У Вити выступают крупные капли на лбу, взбухают вены на сжатых кистях. Слышно, как Егор бежит, топает по лестнице, вот уже гул тише — он на первом этаже, сейчас будет в комнате.
И Витя кричит, зажмурившись:
— Егор, Его-о-ор! Не надо, не на-н-а-до! Это я, я, написал! Я все расскажу, Его-о-ор!
Но поздно, поздно: дребезжат стекла, чуть пылит белая стена — грохочет картечный дуплет.
* * *
Егора похоронили рядом с могилой архитектора Юры Дятлова, под высокой, сильной рябиной. Здесь иногда бывает Тамм, бывает Дима Усов, бровастый, плотный парень, а тощий техник Куприянов приходит вместе с женой Ларочкой, пышной, румяной женщиной.
Где-то в начале мая — только-только возникает трава — они обязательно все встречаются здесь. В этот день по всей России поминают ушедших родителей и близких своих.
1966 г.
ЗАБЫТЫЙ СОН
1
Утром в день свадьбы Трофим Пермяков с завидной точностью поспешил на службу, хотя никто бы не укорил его за предусмотренный законом отгул. В обед отсиделся в конторе, мучаясь жениховским своим положением: любого встречного приглашай к столу да еще улыбку из себя тяни — изображай душевное довольство. В предсвадебной суете он видел досадный сбой всего прежнего хода жизни, такого обстоятельного и размеренно плавного.
Конторские знали нрав Трофима и не приставали с веселыми расспросами о свадьбе, не связывались — пошлет куда подальше, а потом драться, что ли, с ним.
Но с Дальнего озера пришел за ондатровыми капканами Иван Фарков и, дорвавшись до райцентровских запасов водки, с утра колобродил в конторе — в полный голос ругал директора промхоза, главбуха, приемщика пушнины, но вдруг, без перехода, сменил гнев на милость, всех зауважал, занежничал и, конечно же, сунулся к Трофиму:
— Слыхал, слыхал, Трофимушка! — черный, мордатый, здоровый Фарков неожиданно прослезился. — Прошла молодость-то, прошла! Уж я ли не парень был — не стало. И тебя, Трофимушка, сегодня пропьем. Ох, пропьем, не пожалеем!
Трофим упер глаза в стол, сухое, бледное, длинное лицо порозовело.
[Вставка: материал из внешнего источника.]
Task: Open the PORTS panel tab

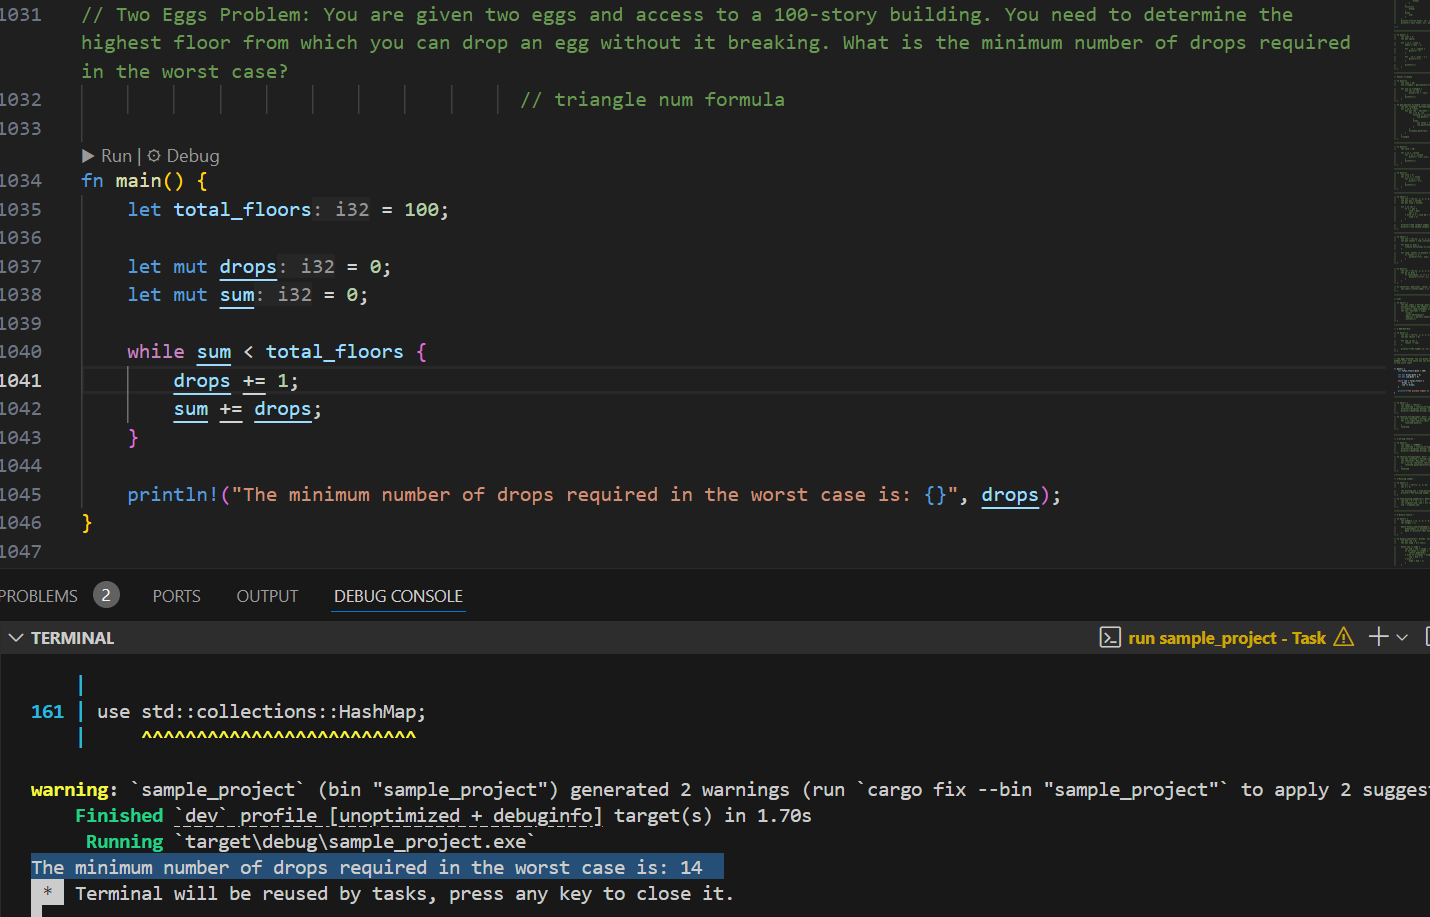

— Распишусь, тогда и с поздравлением лезь. А пропить, Ваня, без тебя пропьют. Завтра опохмелиться приходи.
— Но-но-но! Не зажимай! — Фарков погрозил толстым грязным пальцем. — А я те, Трофимушка, гостинцу привез. Сохатинка-свеженинка — хошь, шашлык жарь.
— Не нужен мне твой гостинец. Иди проспись лучше, не разоряйся.
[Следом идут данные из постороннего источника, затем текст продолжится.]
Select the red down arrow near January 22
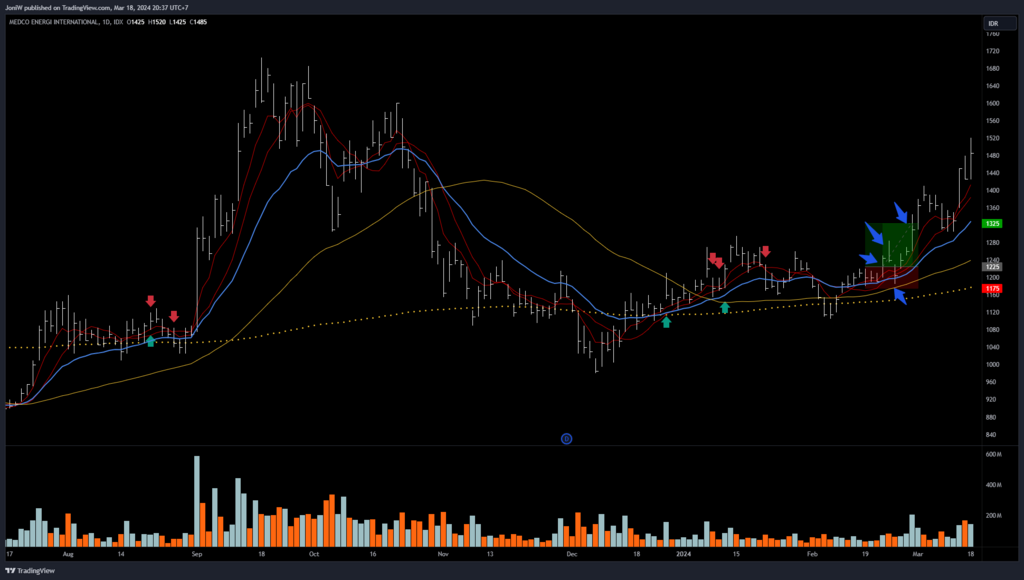1024x580 pixels. coord(765,251)
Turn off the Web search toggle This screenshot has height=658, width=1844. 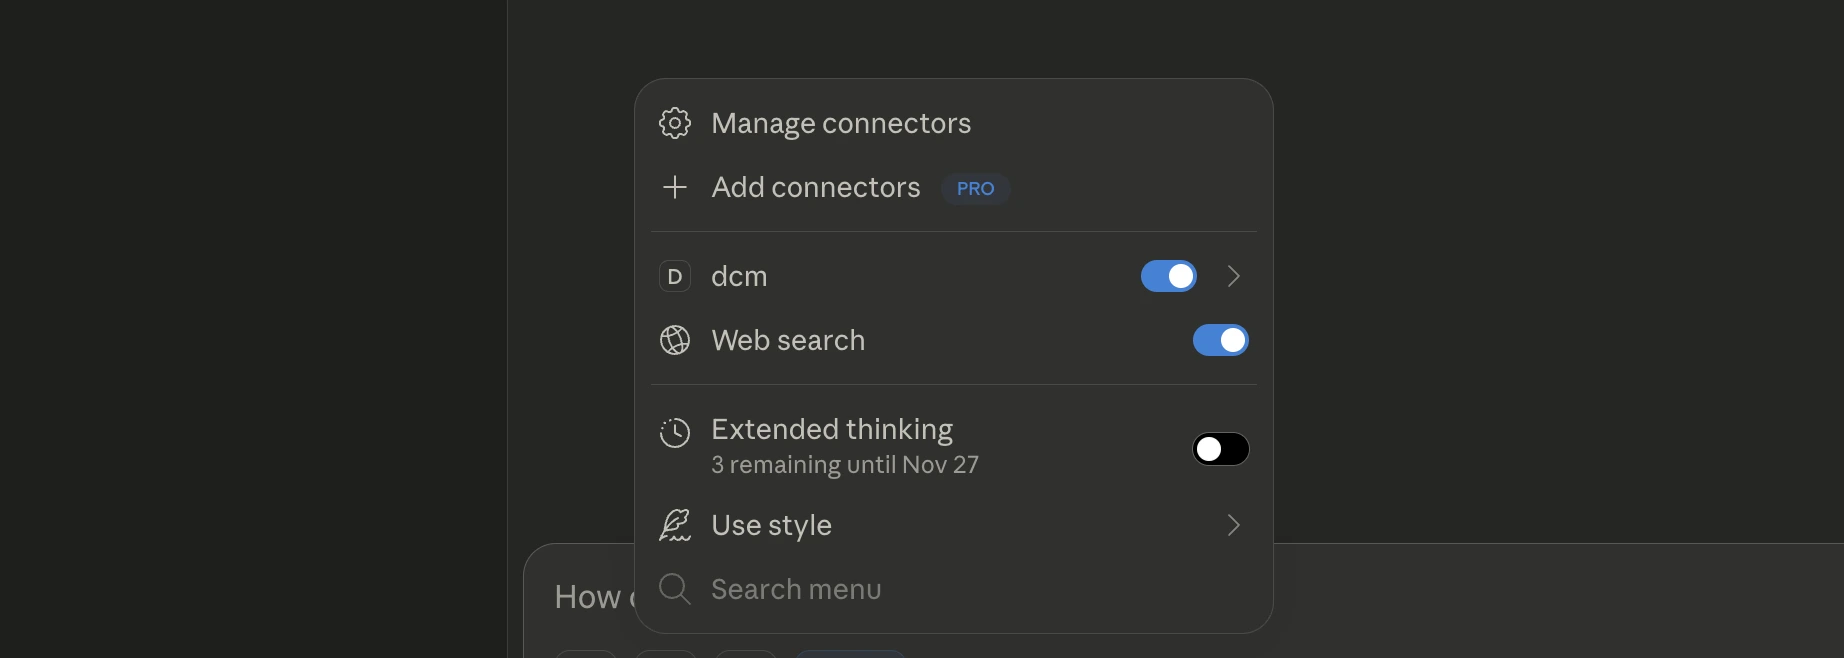(x=1220, y=340)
— Обижа-аешь! — густо протянул Фарков и покрутил тяжелой головой. — Ох, обижа-аешь!
— Иди, иди, парень. Добром говорю.
— Молчи, жених. Хрен на палочке — вот ты кто! — И Фарков плюнул на Трофимов стол.
Трофим вскочил, и графин с водой на тяжелой скорости пронесся мимо увернувшегося Фаркова.
На мгновение протрезвев, Фарков выскочил за дверь, но снова просунулся.
— Врешь, Трошка. Не возьмешь на скандал — ученый. Думаешь, тебе — свадьба, а мне — сутки?! На-ка вот! Графин я те после припомню! Недоносок ты, и дети твои недоносками будут! — Фарков скорчил мерзкую рожу, скурносился, наморщил черные толстые щеки — глаза, придавленные ими, превратились в щелки, хищно выставились крупные желтые зубы. — Ы-ы! Мыфыфей! — гнусаво и непонятно подразнил Фарков и, сторожась, прикрыл дверь.